## Information shown
--- --- ---

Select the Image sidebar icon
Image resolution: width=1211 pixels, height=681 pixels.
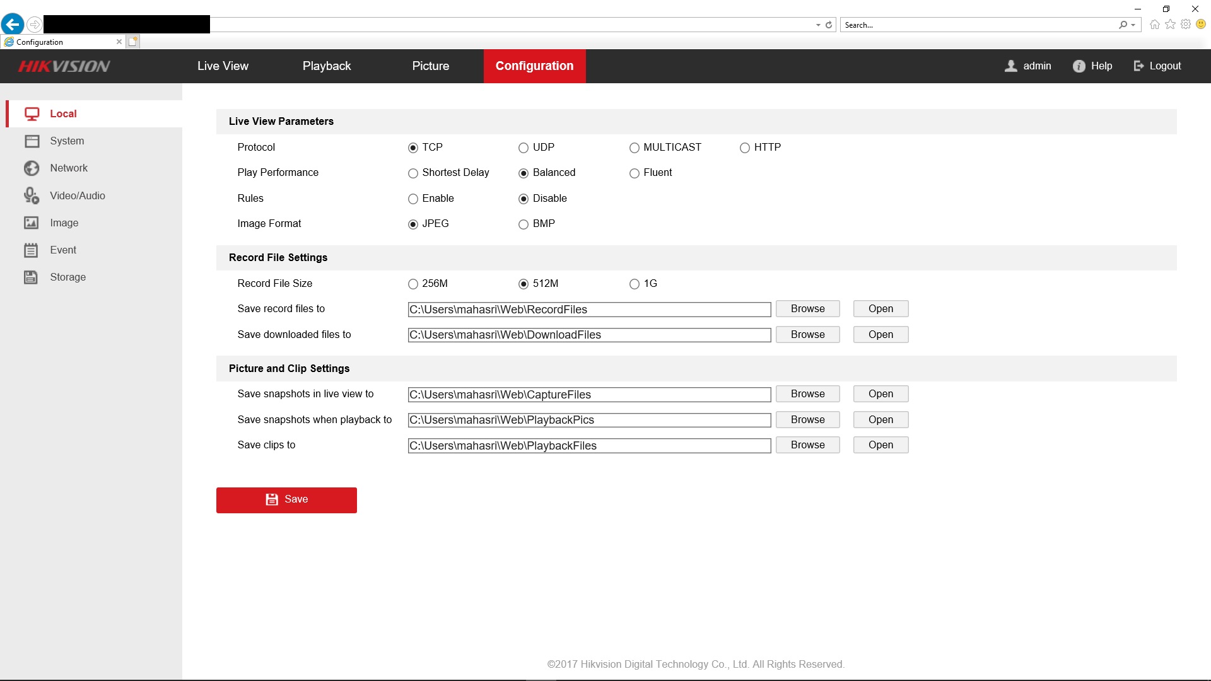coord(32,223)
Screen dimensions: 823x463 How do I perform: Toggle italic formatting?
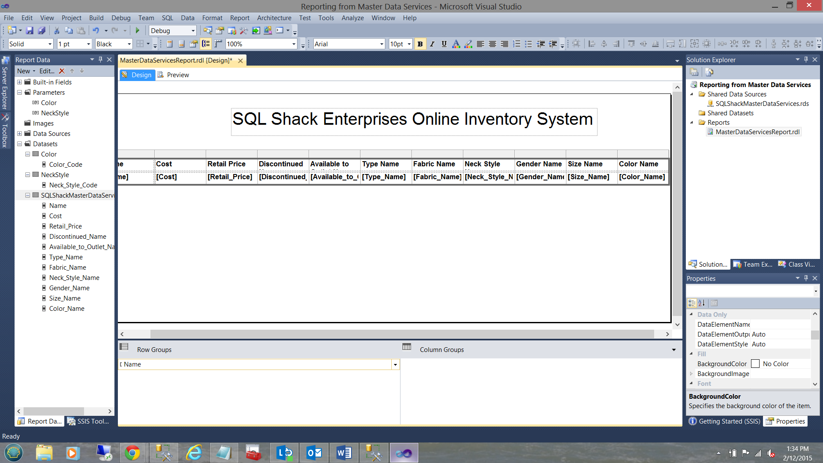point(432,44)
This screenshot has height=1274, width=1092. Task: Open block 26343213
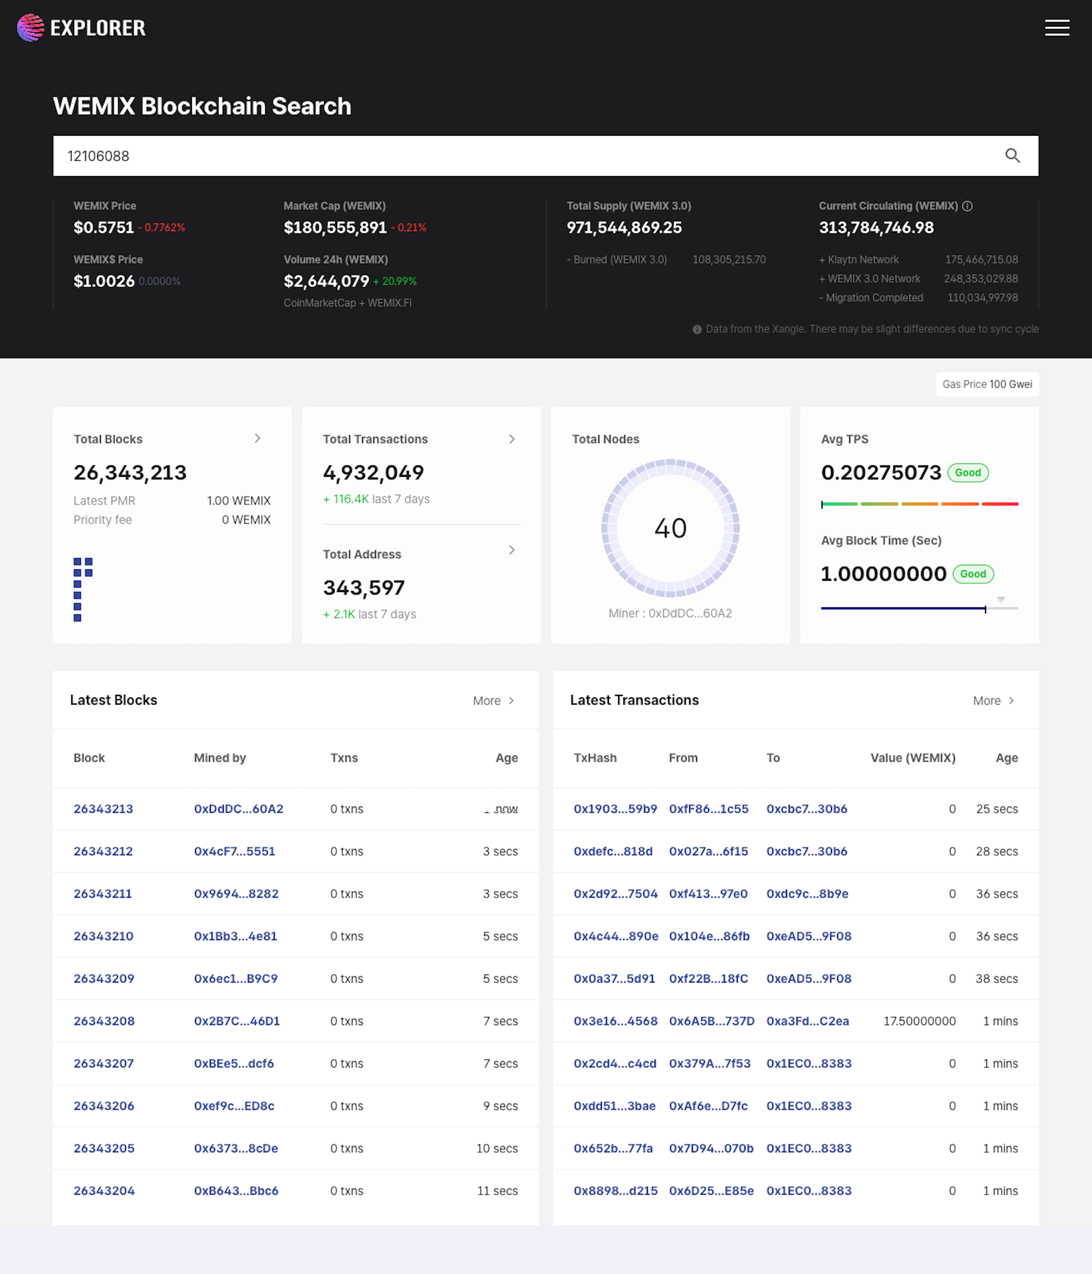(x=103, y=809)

--- --- ---

## Task requirements
The material above is to be set down exactly, with pictures removed.

## Response below
Select the Image sidebar icon
Image resolution: width=1211 pixels, height=681 pixels.
coord(32,223)
Screen dimensions: 823x463 How do I perform: Toggle italic formatting?
point(432,44)
This screenshot has height=1274, width=1092. Task: Open block 26343213
(x=103, y=809)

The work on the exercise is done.